Erdäpfel-Varietäten und Raritäten
Nicht weit von Goderschach entfernt, auf der anderen Seite der B111 ist der Zerza-Bauer in Kirchberg/Treßdorf zuhause, ebenfalls in einem jahrhundertealten ehrwürdigen Gebäude mit meterdicken Steinwänden. Auch Haimo Oberauner musste erfinderisch sei, um den Fortbestand seines Hofes sichern zu können. Mit der Viehwirtschaft allein hätte es nicht funktioniert. So hat er sich einer alten Tradition besonnen und vor sieben Jahren den Hof, den er von seinem Onkel übernommen hatte, komplett umgestellt und einen Teil der Anbauflächen mit den unterschiedlichsten alten, fast vergessenen Kartoffelsorten bepflanzt. Vielfalt ist seine Devise und diese präsentiert er auch gern seinen Besuchern. Von dunkelviolett bis hellrosa, von leuchtend rot bis kräftig gelb sind die unterschiedlich großen Knollen.
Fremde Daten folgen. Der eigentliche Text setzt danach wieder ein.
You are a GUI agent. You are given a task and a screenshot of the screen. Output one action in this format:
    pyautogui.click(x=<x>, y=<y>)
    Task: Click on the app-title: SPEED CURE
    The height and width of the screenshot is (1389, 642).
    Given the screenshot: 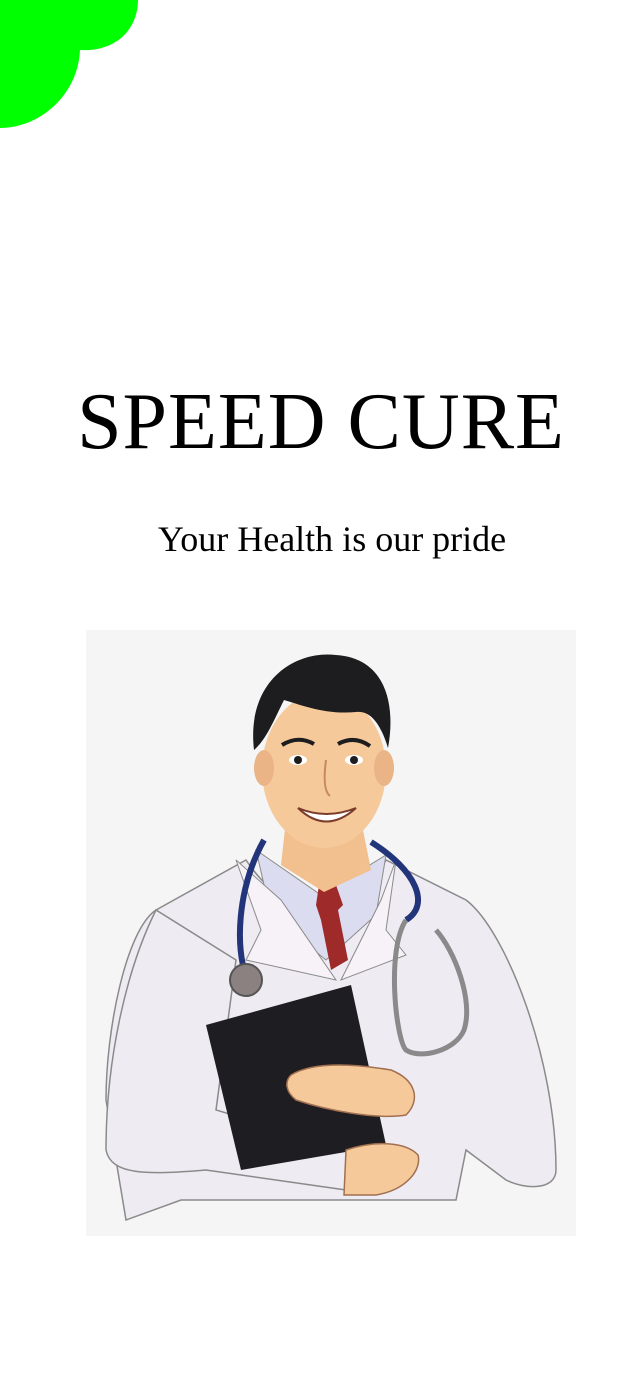 What is the action you would take?
    pyautogui.click(x=321, y=422)
    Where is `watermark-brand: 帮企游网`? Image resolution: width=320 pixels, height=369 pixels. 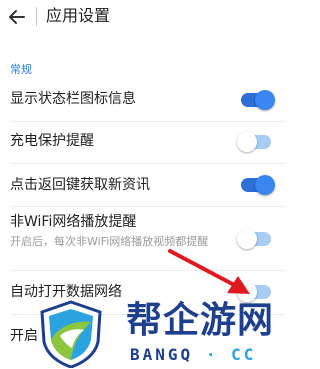 watermark-brand: 帮企游网 is located at coordinates (200, 320).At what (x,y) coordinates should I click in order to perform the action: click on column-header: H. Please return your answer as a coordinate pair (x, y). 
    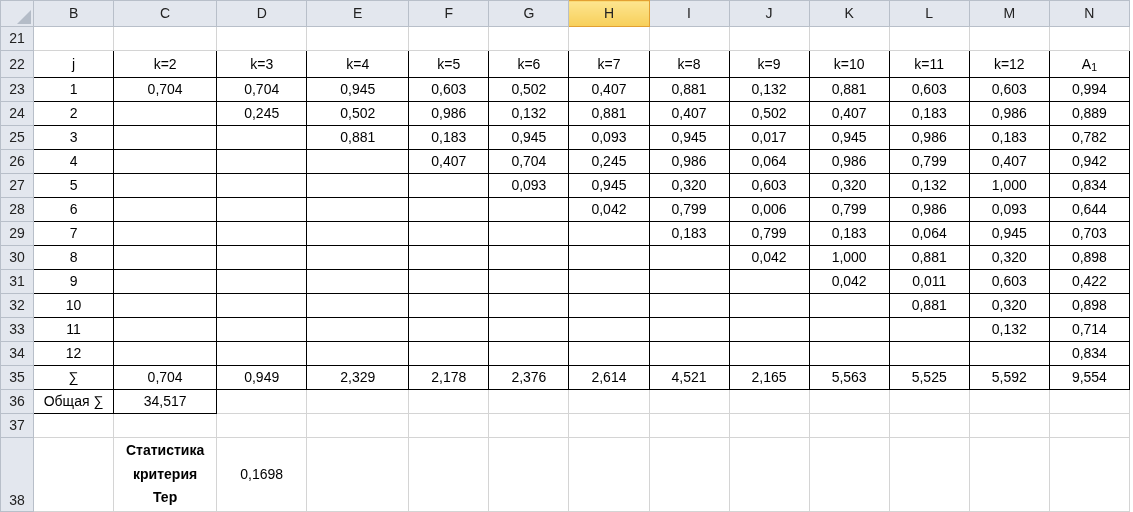
    Looking at the image, I should click on (608, 14).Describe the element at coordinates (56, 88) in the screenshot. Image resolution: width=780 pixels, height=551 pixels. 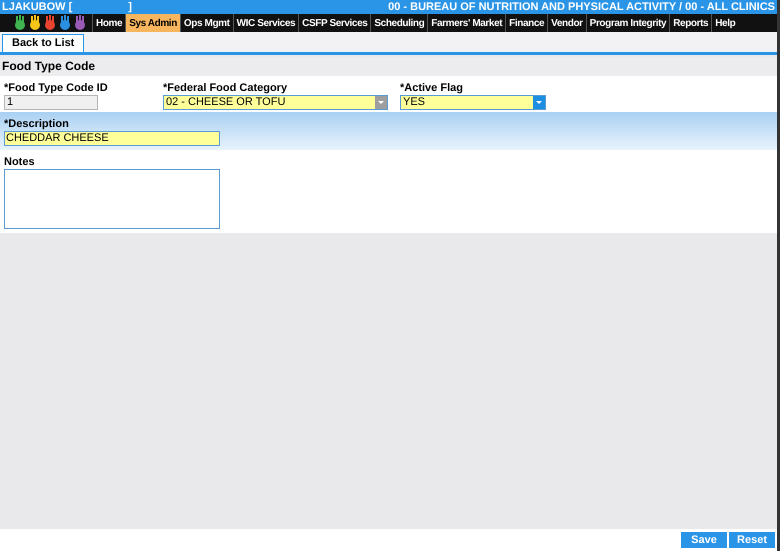
I see `field-label: *Food Type Code ID` at that location.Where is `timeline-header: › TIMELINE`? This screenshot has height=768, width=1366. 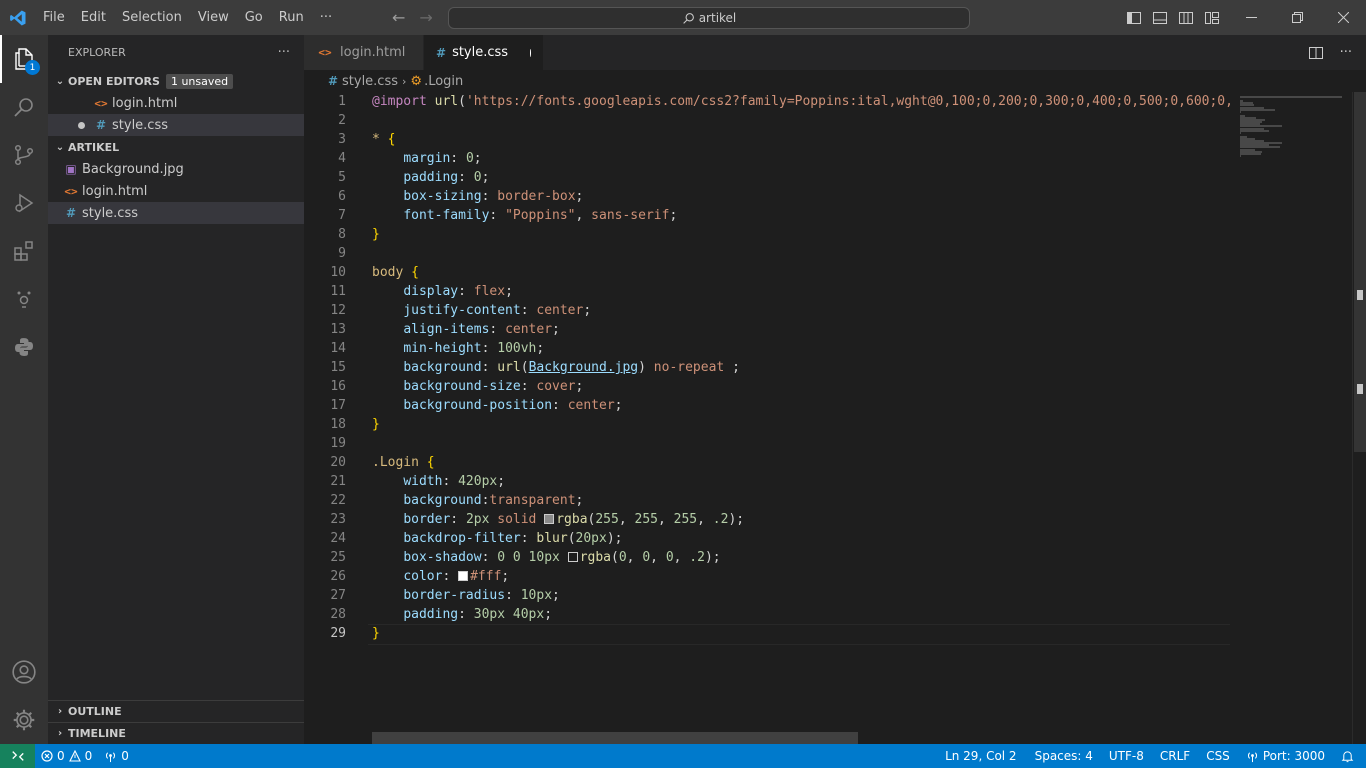
timeline-header: › TIMELINE is located at coordinates (176, 733).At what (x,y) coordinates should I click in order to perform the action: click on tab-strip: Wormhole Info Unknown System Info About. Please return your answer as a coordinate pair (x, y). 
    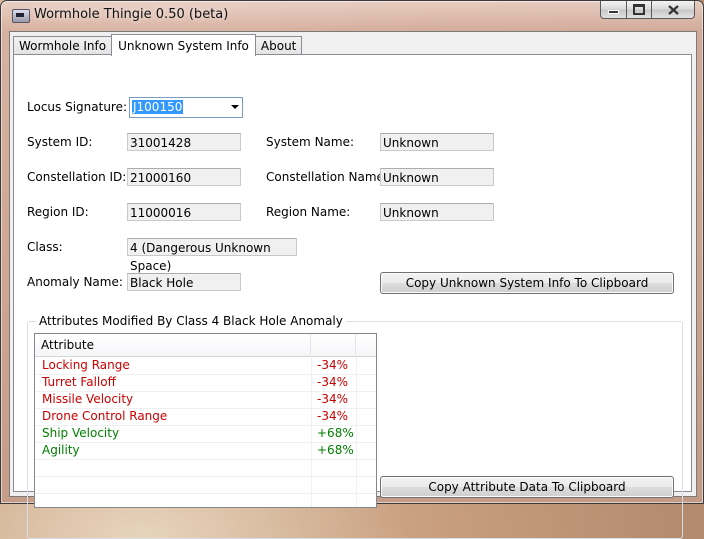
    Looking at the image, I should click on (158, 45).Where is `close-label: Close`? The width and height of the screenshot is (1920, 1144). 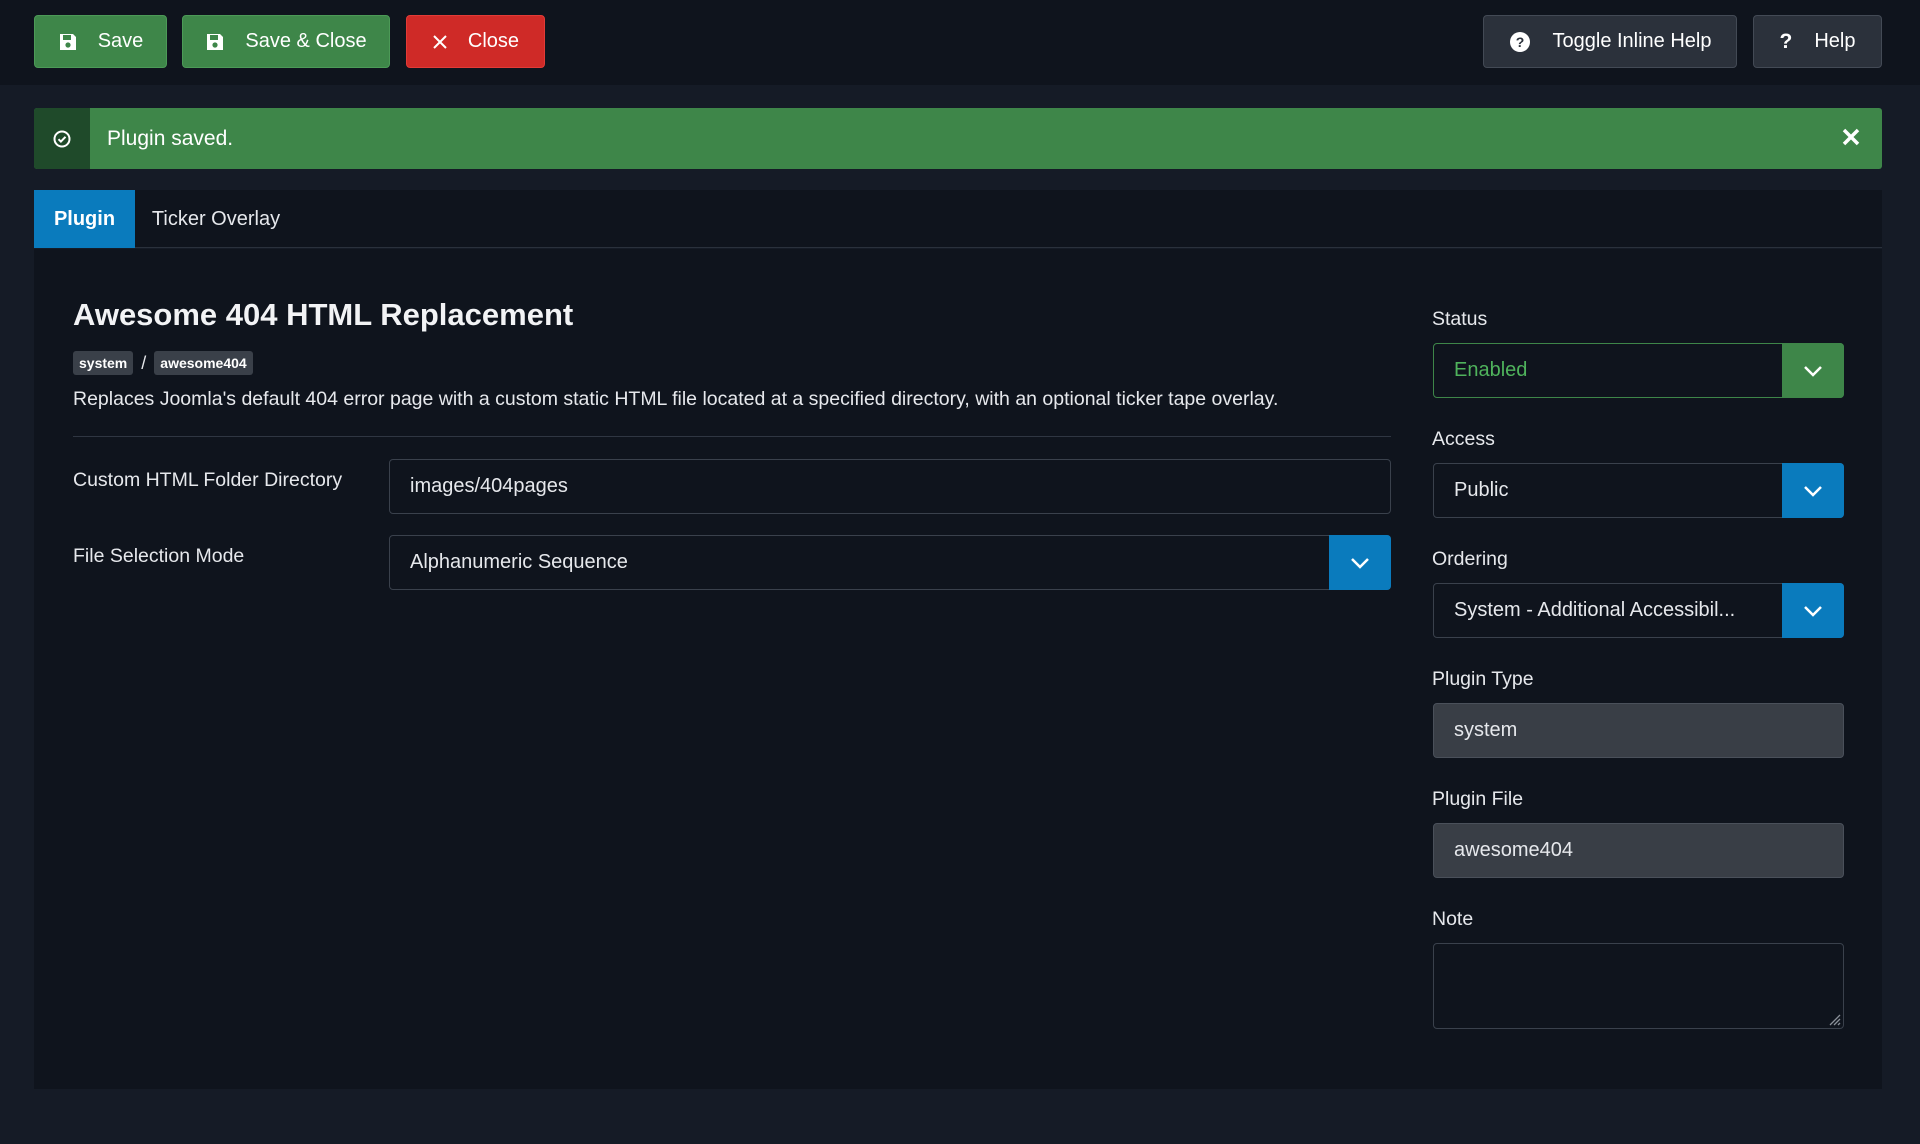
close-label: Close is located at coordinates (494, 41).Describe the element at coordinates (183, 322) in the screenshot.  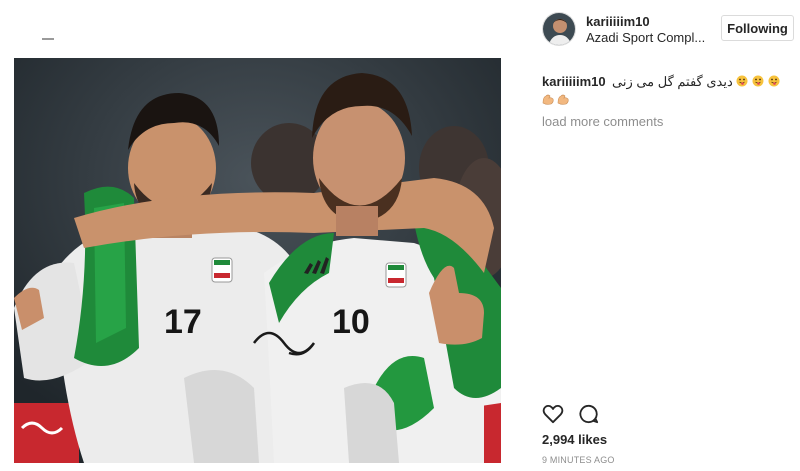
I see `jersey-number-17: 17` at that location.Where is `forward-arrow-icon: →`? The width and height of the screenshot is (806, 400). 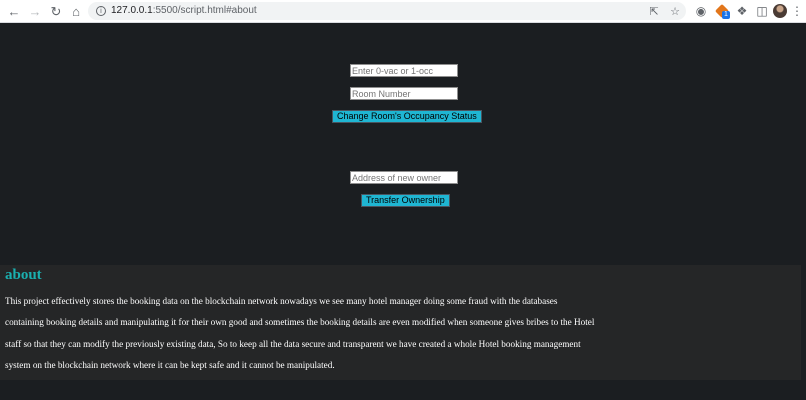 forward-arrow-icon: → is located at coordinates (35, 11). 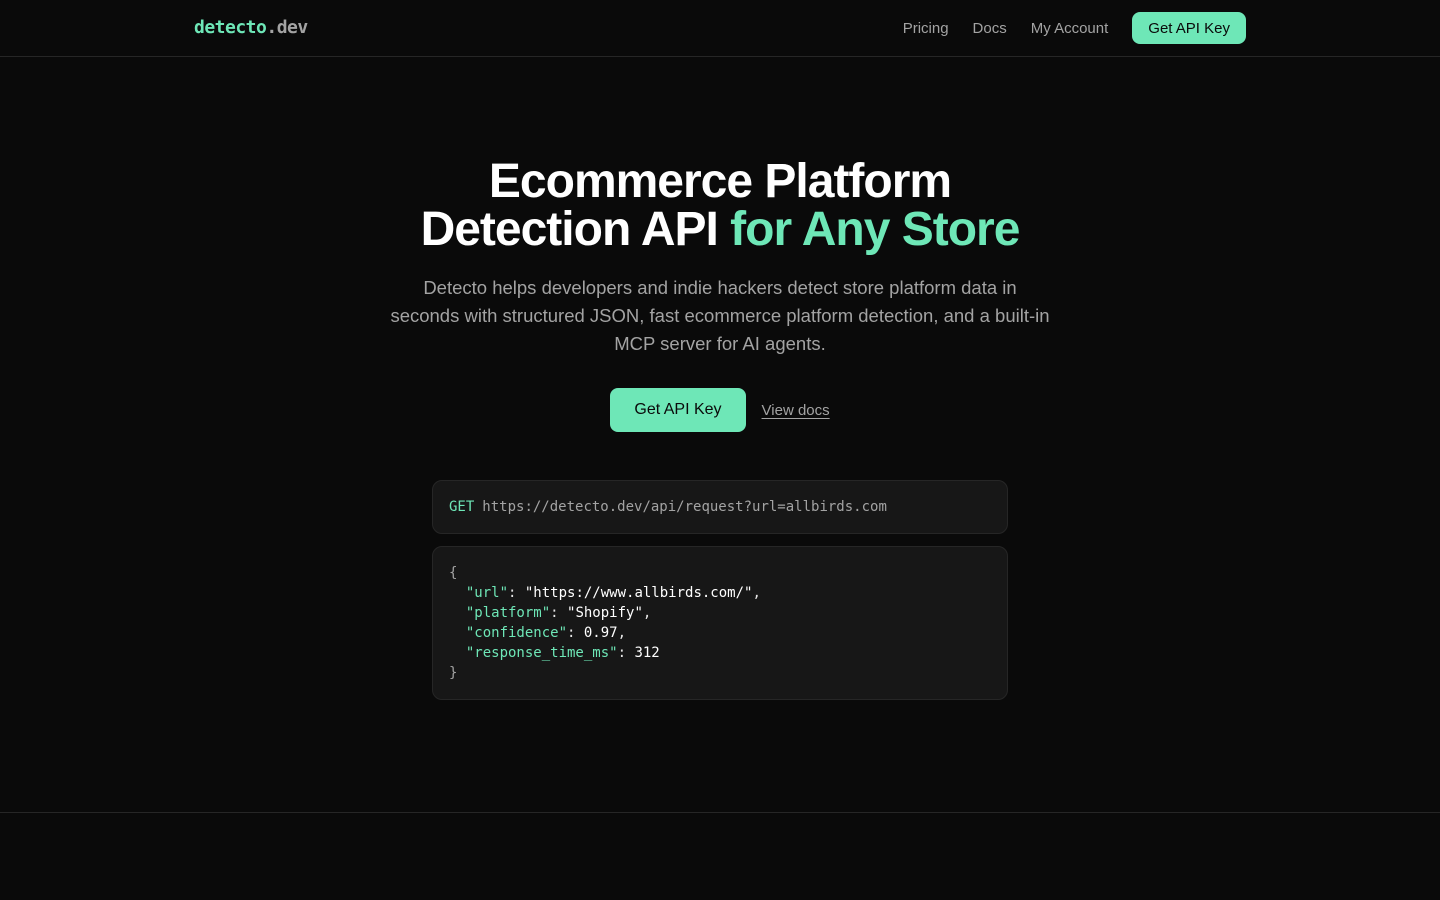 I want to click on json-open-brace: {, so click(x=454, y=573).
Ackersegen, Angeliter Tannenzapfen oder Agata, Violetta und Linzer Blaue sind nur einige der insgesamt 25 Sorten, die auf dem Zerza-Hof gezüchtet werden.
Grüne Koschtalan aus dem Kräutergarten
Viele Kräuter und Blumen gibt es im Bauerngarten von Gertrude Wastian in Weißbriach im Gitschtal und alles was sie noch benötigt, holt die Seminarbäurin, die auch als Ernährungspädagogin tätig war, von der Wiese. Gemeinsam mit ihren Gästen bereitet sie allerlei Köstlichkeiten aus dem frischen Grün zu: mit Gänseblümchen, Kornblumen und Löwenzahn stellt sie Blütenbutter her, außerdem Dinkel-Kräuterweckerl und Kräutercracker. Als kulinarischer Mitbringsel hat sie Unkrautsalz, Unkrautpesto und den Kuchen im Glas entwickelt. Außerdem kann man bei Gertrude Wastian auch so einiges über die traditionelle Anwendung von Kräutern in der Volksheilkunde erfahren und die Kärntner Variante der Finger – Foods kennenlernen: "Grüne Koschtalan".

ORF/URSULA BURKERT
Claudia und Manuel Ressi
Slow Food als Lebenseinstellung im Bärenwirt von Hermagor
Der Bärenwirt befindet sich im Zentrum von Hermagor vis à vis von der Kirche. Untergebracht ist er in dem Ackerbürgerhaus "Lasser vulgo Lamprecht und Laber, ehemals vulgo Hanslmetzger", das schon über Generationen seit Beginn des letzten Jahrhunderts einen Gasthof sowie eine Fleischerei und Selcherei beherbergte. Seit 30. Oktober 2015 ist das Haus mit neuem – gastronomischen – Leben erfüllt. Da eröffnete nämlich der aus Radnig stammende Manuel Ressi, der jahrelang als rechte Hand von Steirereck-Chef Heinz Reitbauer in Wien tätig war, gemeinsam mit seiner Frau Claudia den traditionsreichen Bärenwirt – mit einem neuen Konzept. Das brachte ihm auch prompt den Titel "Gault-Millaut-Wirtshaus des Jahres 2018" ein. Ganz der Slow Food Philosophie verpflichtet geht es den beiden um achtsames Schmecken, Wahrnehmen, Verstehen, Zubereiten und Haltbarmachen von regionale Produkten.
Faszination Speck
Im Schloss Lerchenhof ist die Familie Steinwender schon seit vielen Generationen zuhause. Während Johann Steinwender junior für den Restaurantbetrieb die "Null Kilometer"– Philosophie entwickelt hat und auf absolute Regionalität beim Einsatz von Nahrungsmitteln in der Küche Wert legt, konnte sein Vater, Johann Steinwender senior, im Jahr 2017 ein Projekt verwirklichen, an dem er schon mehr als zehn Jahre arbeitete: ein privates kleines Wasserkraftwerk an der Gössering, dass nun das Schloss Lerchenhof sowie sämtliche Nebengebäude mit Strom versorgt und überdies die überschüssige Energie ins öffentliche Netz einspeist. Außerdem hat sich Hans Steinwender gemeinsam mit dem Fleischermeister Hans Georg Fercher schon seit Jahren ganz einem Qualitätsprodukt der Region verschrieben: dem Gailtaler Speck.